Exploratory screening of potential pan-cancer biomarkers based on The Cancer Genome Atlas database.
- Author:
Chuan ZHOU
1
;
Xue MA
1
;
Yun Kun XING
1
;
Lu Di LI
1
;
Jie CHEN
1
;
Bi Yun YAO
1
;
Juan Ling FU
1
;
Peng ZHAO
1
Author Information
1. Department of Toxicology, Beijing Key Laboratory of Toxicological Research and Risk Assessment for Food Safety, Peking University School of Public Health, Beijing 100191, China.
- Publication Type:Journal Article
- Keywords:
Biomarkers, tumor;
Gene expression regulation;
Genome, human;
Pan-cancer
- MeSH:
Biomarkers, Tumor/genetics*;
Early Detection of Cancer;
Gene Expression Profiling;
Gene Expression Regulation, Neoplastic;
Humans;
MicroRNAs/genetics*;
Neoplasms/genetics*;
Prognosis
- From:
Journal of Peking University(Health Sciences)
2021;53(3):602-607
- CountryChina
- Language:Chinese
-
Abstract:
OBJECTIVE:To screen potential pan-cancer biomarkers based on The Cancer Genome Atlas (TCGA) database, and to provide help for the diagnosis and prognosis assessment of a variety of cancers.

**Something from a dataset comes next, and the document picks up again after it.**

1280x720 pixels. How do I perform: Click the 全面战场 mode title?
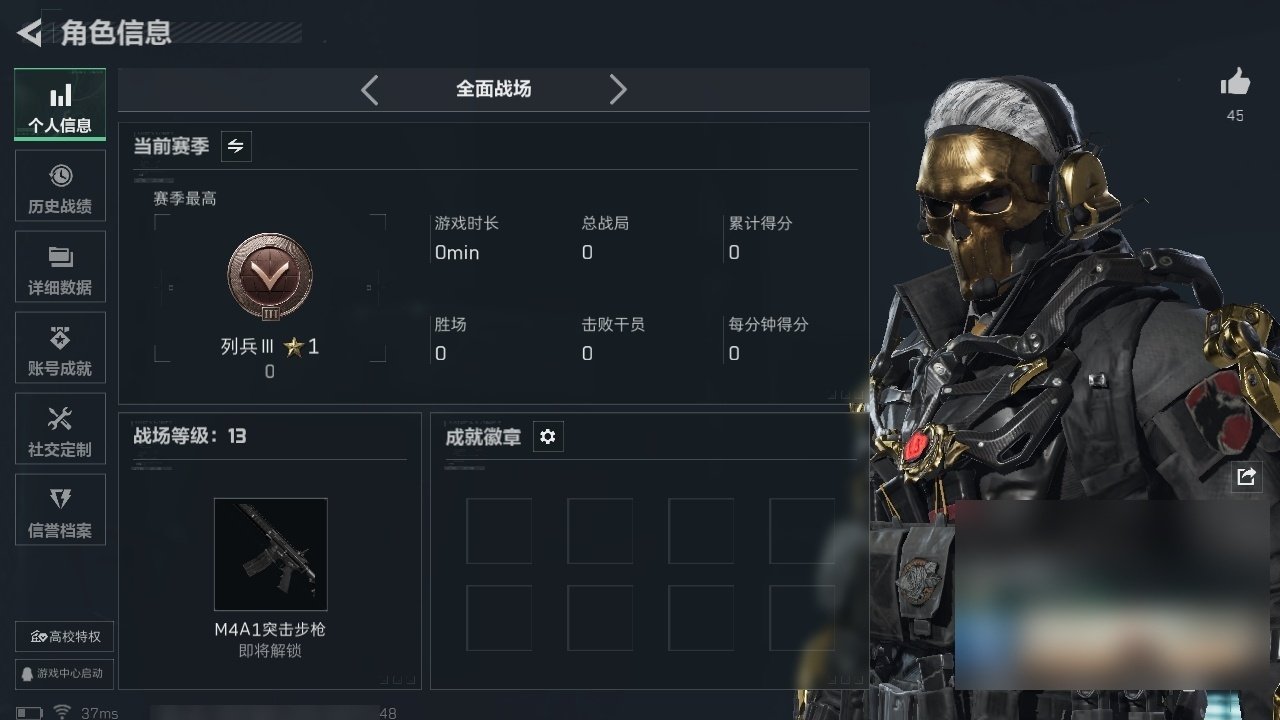click(494, 89)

METHODS:"GDC Data Transfer Tool" and "GDCRNATools" packages were used to obtain TCGA database. After data sorting, a total of 13 cancers were selected for further analysis. False disco-very rate (FDR) < 0.05 and fold change (FC) >1.5 were used as the differential expression criteria to screen genes and miRNAs that were up- or down-regulated in all the 13 cancers. In the receiver operating characteristic curve (ROC curve), the area under the curve (AUC), the best cut-off value and the corresponding sensitivity and specificity were used to reflect diagnostic significance. The Kaplan-Meier method was used to calculate the survival probability and then the log-rank test was performed. Hazard ratio (HR) was calculated to reflect prognostic evaluation significance. DAVID tool were used to perform GO (Gene Ontology) and KEGG (Kyoto Encyclopedia of Genes and Genomes) enrichment analysis for differentially expressed genes. STRING and TargetScan tools were used to analyze the regulatory network of differentially expressed genes and miRNAs.

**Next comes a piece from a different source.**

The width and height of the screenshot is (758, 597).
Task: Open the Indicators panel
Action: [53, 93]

RESULTS:A total of 48 genes and 2 miRNAs were differentially expressed in all the 13 cancers. Among them, 25 genes were up-regulated, 23 genes and 2 miRNAs were down-regulated. Most differentially expressed genes and miRNAs had good ability to distinguish between the cases and controls, with AUC, sensitivity and specificity up to 0.8-0.9. Survival analysis results show that differentially expressed genes and miRNAs were significantly associated with patient survival in a variety of cancers. Most up-regulated genes were risk factors for patient survival (HR>1), while most down-regulated genes were protective factors for patient survival (0 < HR < 1). The enrichment analysis of GO and KEGG showed that the differentially expressed genes were mostly enriched in biological events related to cell proliferation. In the regulatory network analysis, a total of 13 differentially expressed genes and 2 differentially expressed miRNAs had regulatory and interaction relationships.
CONCLUSION:The 48 genes and 2 miRNAs that were differentially expressed in 13 cancers may serve as potential pan-cancer biomarkers, providing help for the diagnosis and prognosis evaluation of a variety of cancers, and providing clues for the development of broad-spectrum tumor therapeutic targets.